Last month, DiBiagio was caught being indiscreet. Memos were made public that he had sent to his assistants, urging them to produce "front page" cases, "public corruption" cases, cases in which indictments might be handed up by election week. DiBiagio denied he was putting his career before careful administration of justice, denied he was trying to manufacture cases, and denied he might be implicitly pronouncing any high-profile figures guilty until proven innocent.

But it was hard to hear his denials with his foot embedded back to his tonsils, and harder to hear him with Democrats shrieking about political witch hunts and calling for his resignation, and even harder to hear him with his own Justice Department higher-ups wondering why he might be obsessing over political corruption cases at a time their biggest priority was fighting terrorism.

Well, today DiBiagio gets his front-page story, and satisfaction descends upon the U.S. attorney's office. Nathan Chapman's case is precisely the type DiBiagio was seeking. After seven weeks of testimony and six days of jury deliberation, Chapman, 46, had his head handed to him.

Twenty-three times, the jury foreman pronounced guilty. As the slow recitation of verdicts droned on, Chapman did not move a muscle. The reading took several minutes. Chapman stared straight ahead. He seemed to be having an out-of-body experience. But not far enough to escape his worst fears.

These were complex charges, and these jurors seemed to take their work very seriously. They did not go lightly to their verdicts. And surely no one would question their sober examination of this case.

Minutes after yesterday's verdicts, as he positioned himself behind a full-length lectern dragged out to Pratt Street by a couple of his assistants, DiBiagio said Chapman "did it because he could, because he didn't think anybody could stop him." He called the crimes "a violation of trust."

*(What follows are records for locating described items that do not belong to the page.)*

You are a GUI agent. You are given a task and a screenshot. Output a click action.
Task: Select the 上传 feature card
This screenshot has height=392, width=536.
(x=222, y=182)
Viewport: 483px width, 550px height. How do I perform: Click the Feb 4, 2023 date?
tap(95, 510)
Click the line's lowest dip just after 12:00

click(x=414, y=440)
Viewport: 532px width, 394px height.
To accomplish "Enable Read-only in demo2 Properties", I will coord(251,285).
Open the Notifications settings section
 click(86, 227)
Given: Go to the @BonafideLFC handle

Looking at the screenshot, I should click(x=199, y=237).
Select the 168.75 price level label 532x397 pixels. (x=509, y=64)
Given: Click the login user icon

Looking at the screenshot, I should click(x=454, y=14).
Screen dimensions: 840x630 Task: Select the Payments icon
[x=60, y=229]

Then, having rapidly dispensed with the verdicts - and perhaps anticipating questions - DiBiagio went directly to his own troubles. He said his office operated on "a single principle - justice without fear or favor." He said it sought out "abuses of trust - regardless of prestige or power." He said it was driven "not by political agenda or personal ambition."

This was nice to hear. Under ordinary circumstances, it would also be considered a given, unnecessary for any government prosecutor to declare. But DiBiagio has a problem of perception that does not so easily go away.

As for Chapman, the verdicts raise an old question: When is lots and lots of money enough?

Among the guilty verdicts: that Chapman used about $5 million in state pension money to prop up his company - a company, according to defense attorney William "Billy" Martin, in which Chapman owned 60 percent of stock valued at nearly $50 million.

In his opening statement, Martin took pains to describe Chapman as a great success story, an African-American child of working parents who overcame long odds to win great wealth and power and political connections.

After yesterday's guilty verdicts, Chapman disappeared quickly from the courtroom. But DiBiagio's news conference, out on Pratt Street, was held in the very shadow of a statue - of the late U.S. Supreme Court Justice Thurgood Marshall, one of the country's great civil rights pioneers.

Marshall's face was turned away from the nearby proceedings. It was as if he were unwilling to witness the tragedy of Nathan Chapman. Or unhappy to linger over the troubling language of Thomas DiBiagio.